Dennis Coday We can take a lesson from another scandal
 

Dennis Coday, NCR staff writer

As the clergy sex abuse scandal has unfolded over the last 18 months, one of the stinging criticisms bishops have had to endure is that they acted like CEOs rather than pastors. I have been wondering lately if that comment is unfair to CEOs.

Running parallel in time to the scandal that has ripped across the U.S. church, a scandal dealing with participation and accountability has ripped across corporate America.

Wednesday, in fact, was the one-year anniversary of the Sarbanes-Oxley Act, sweeping anti-fraud legislation enacted at the height of the scandals at Enron, WorldCom and other companies that wiped out billions of dollars of investor savings.

At least some analysts attributed resurgence in the stock markets in recent months (The Dow Jones industrial average is up about 12% from a year ago.) to renewed investor confidence instilled by the new corporate accountability law.

While that legislation covers several broad areas, including stricter accounting standards and new criminal penalties for white collar crimes, much of the legislation focused on making CEOs more accountable to their boards of directors and shareholders.

I've been wondering if Catholics might pick up some pointers if we equated dioceses with corporations and parishioners with shareholders and gave our "faithful" Catholics some of the new rights under the corporate accountability law.

The law beefs up the role of a company's board of directors and particularly its audit committee.

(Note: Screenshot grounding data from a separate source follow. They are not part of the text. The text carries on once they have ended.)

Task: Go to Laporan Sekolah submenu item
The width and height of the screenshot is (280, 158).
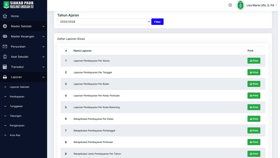Action: (x=20, y=87)
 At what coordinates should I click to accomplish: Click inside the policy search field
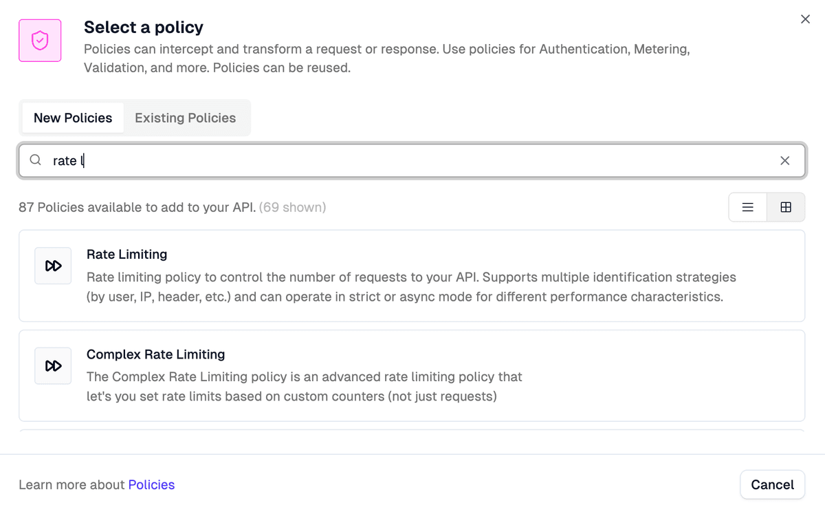point(275,160)
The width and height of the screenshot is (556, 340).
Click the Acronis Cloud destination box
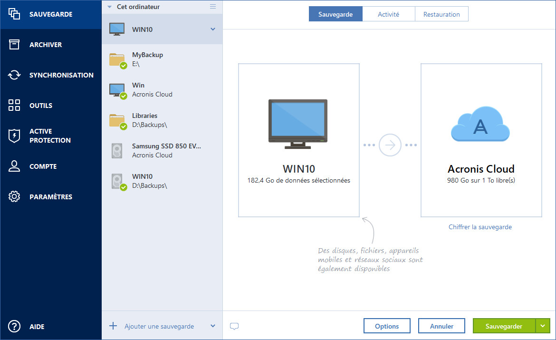pyautogui.click(x=481, y=140)
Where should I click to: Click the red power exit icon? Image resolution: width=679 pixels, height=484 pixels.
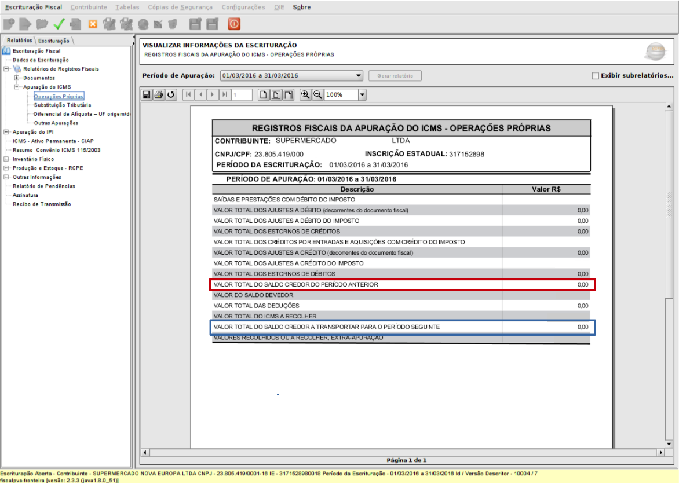(x=234, y=24)
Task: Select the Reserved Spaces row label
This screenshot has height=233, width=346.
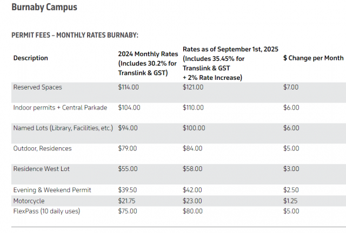Action: coord(37,87)
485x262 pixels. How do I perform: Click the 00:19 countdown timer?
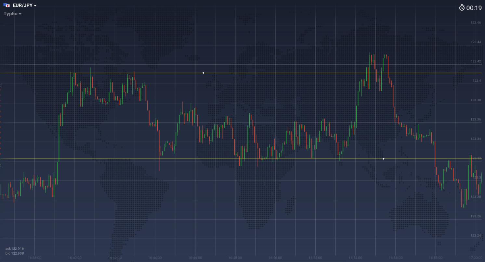click(474, 8)
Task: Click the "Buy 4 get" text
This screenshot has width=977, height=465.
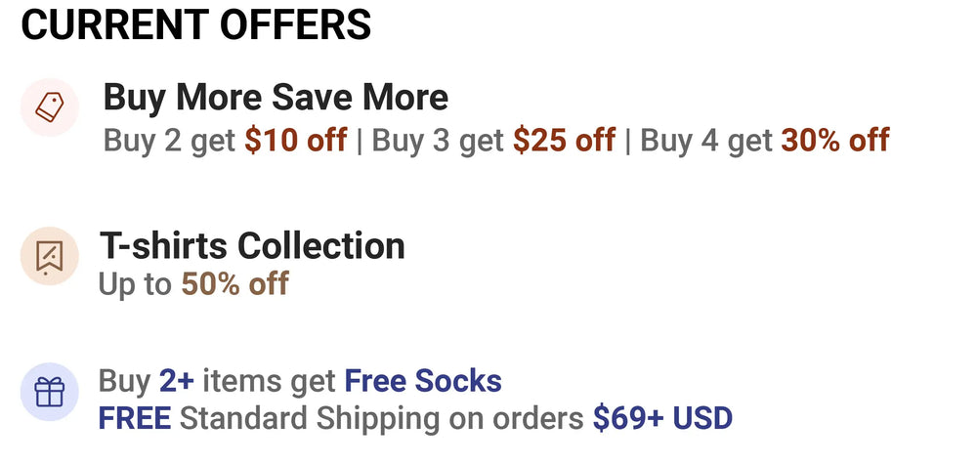Action: click(x=706, y=141)
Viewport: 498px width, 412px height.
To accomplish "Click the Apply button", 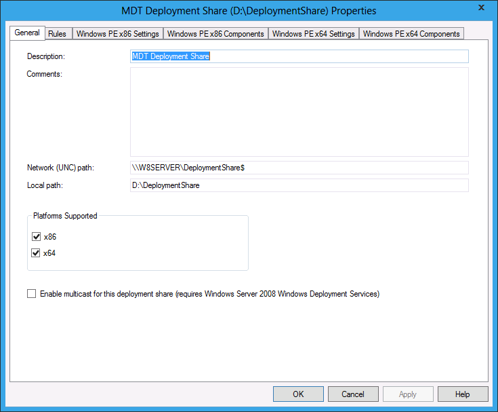I will tap(408, 394).
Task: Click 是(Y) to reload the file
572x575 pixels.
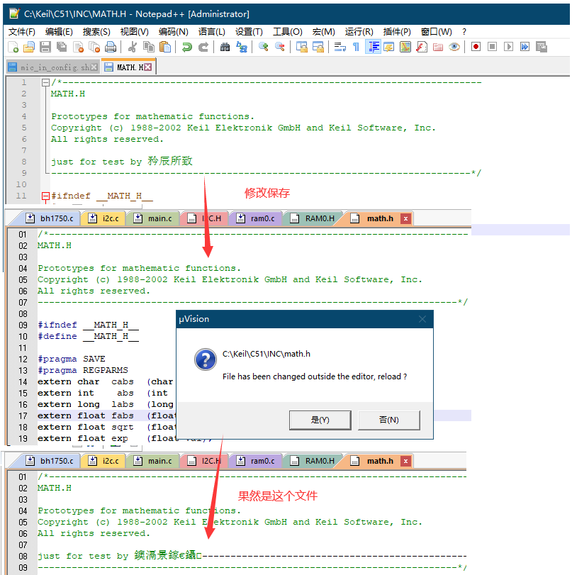Action: pyautogui.click(x=320, y=420)
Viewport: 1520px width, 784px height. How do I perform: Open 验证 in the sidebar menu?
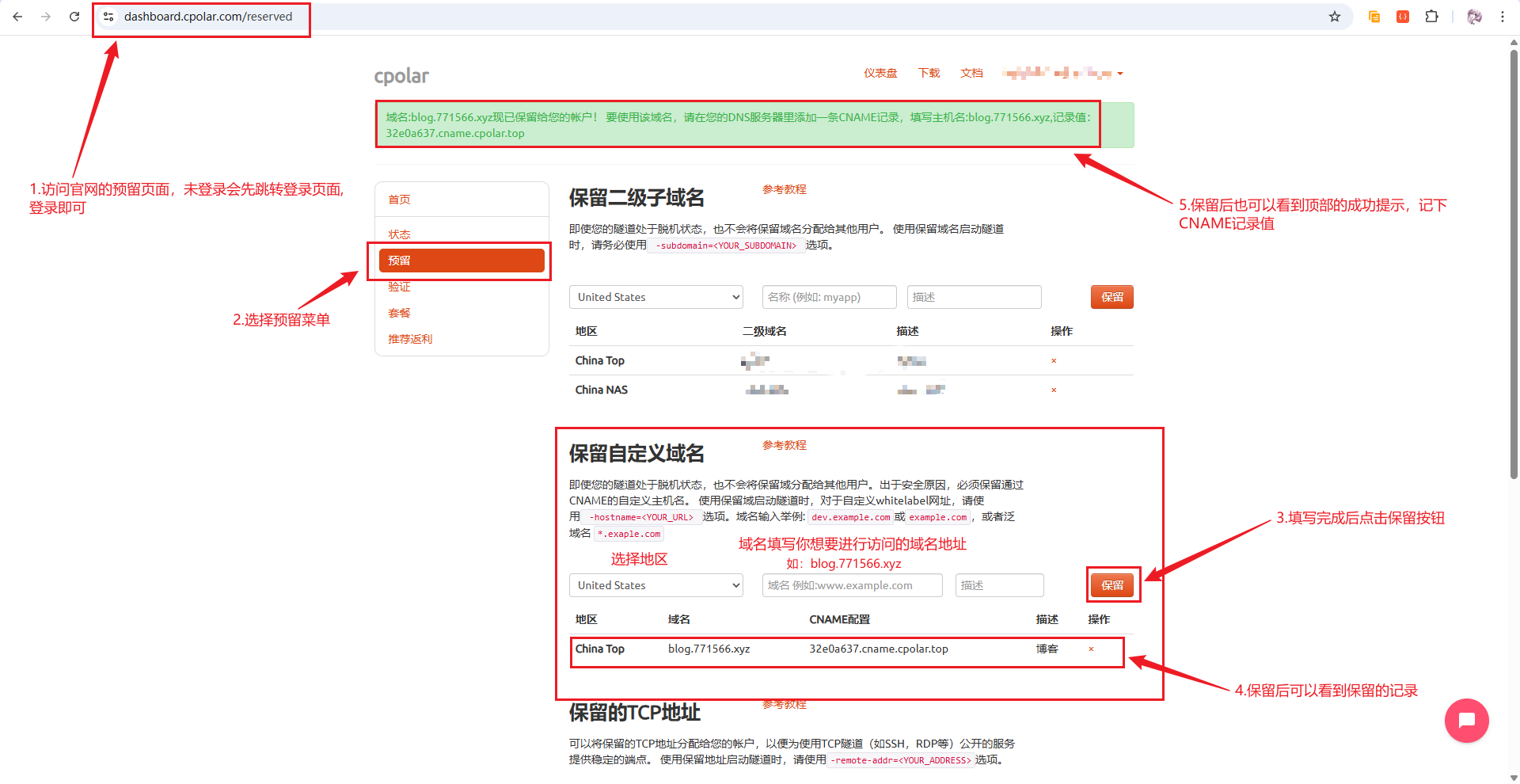pyautogui.click(x=399, y=287)
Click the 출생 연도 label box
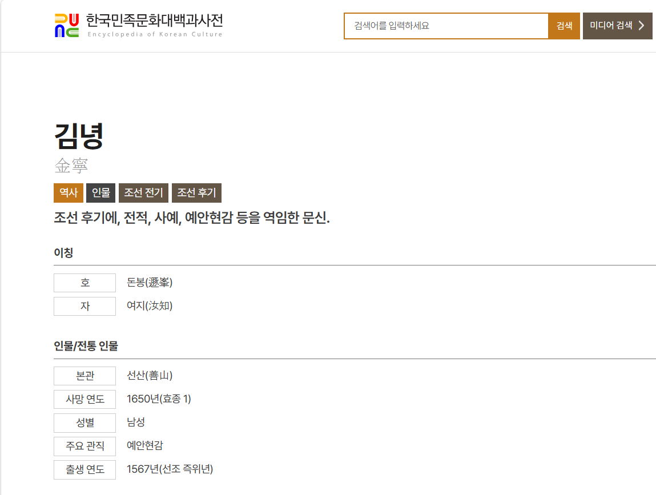Viewport: 656px width, 495px height. [85, 469]
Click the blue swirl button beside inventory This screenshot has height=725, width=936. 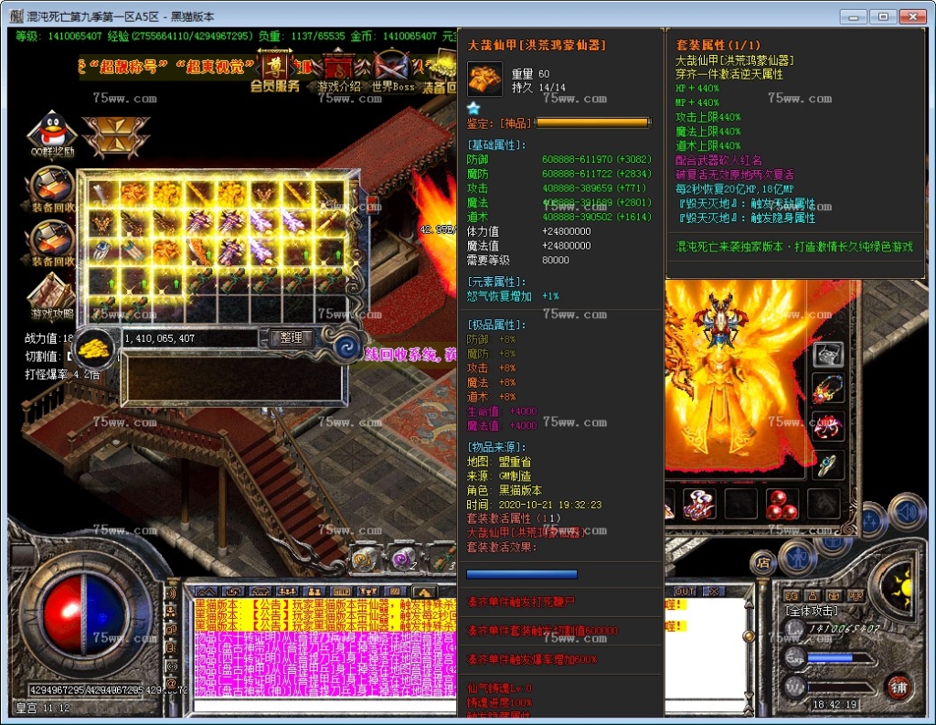coord(348,346)
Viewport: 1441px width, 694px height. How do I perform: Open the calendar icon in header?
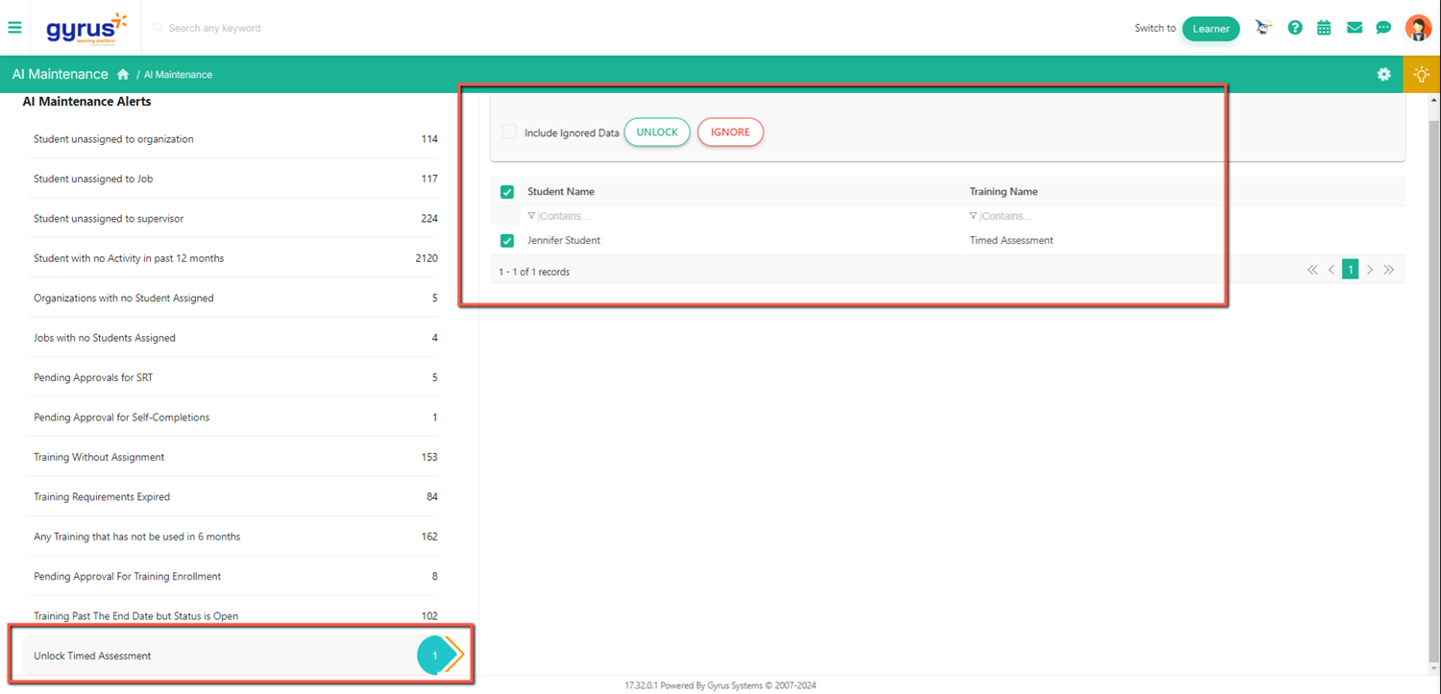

For one thing, the audit committee must be made up of independent board members. What a difference it would make if diocesan pastoral councils were real boards of directors and not just advisory. Think about what a diocesan pastoral council's "audit committee" could accomplish, keeping the diocesan CEO's feet to the accountability fire.

Catholic "faithful" could paraphrase an auditor's comment about the Sarbanes-Oxley Act that appeared in the Baltimore Sun yesterday:

Auditors now get the message that their client is not management [i.e., the bishop], their client is the public investor [i.e., the faithful]. It provides us the ability to be very frank without worrying about being fired by management [i.e., the bishop].

The latest proposal from William Donaldson, the chairman of the Securities and Exchange Commission and thus the government's chief securities regulator, also may be appealing to Catholics.

If shareholders [i.e., the faithful] can demonstrate that management [i.e., the bishop] has not been responsive to requests by large groups of investors [i.e., the faithful] for changes in company [church] policies, the shareholders [i.e., the faithful] can nominate their own directors [i.e., pastoral councilors].

I heard one commenter declare that we are seeing the end of "the imperial CEO." How many "faithful" would cheer to hear of the end of "the imperial bishop/archbishop/cardinal"?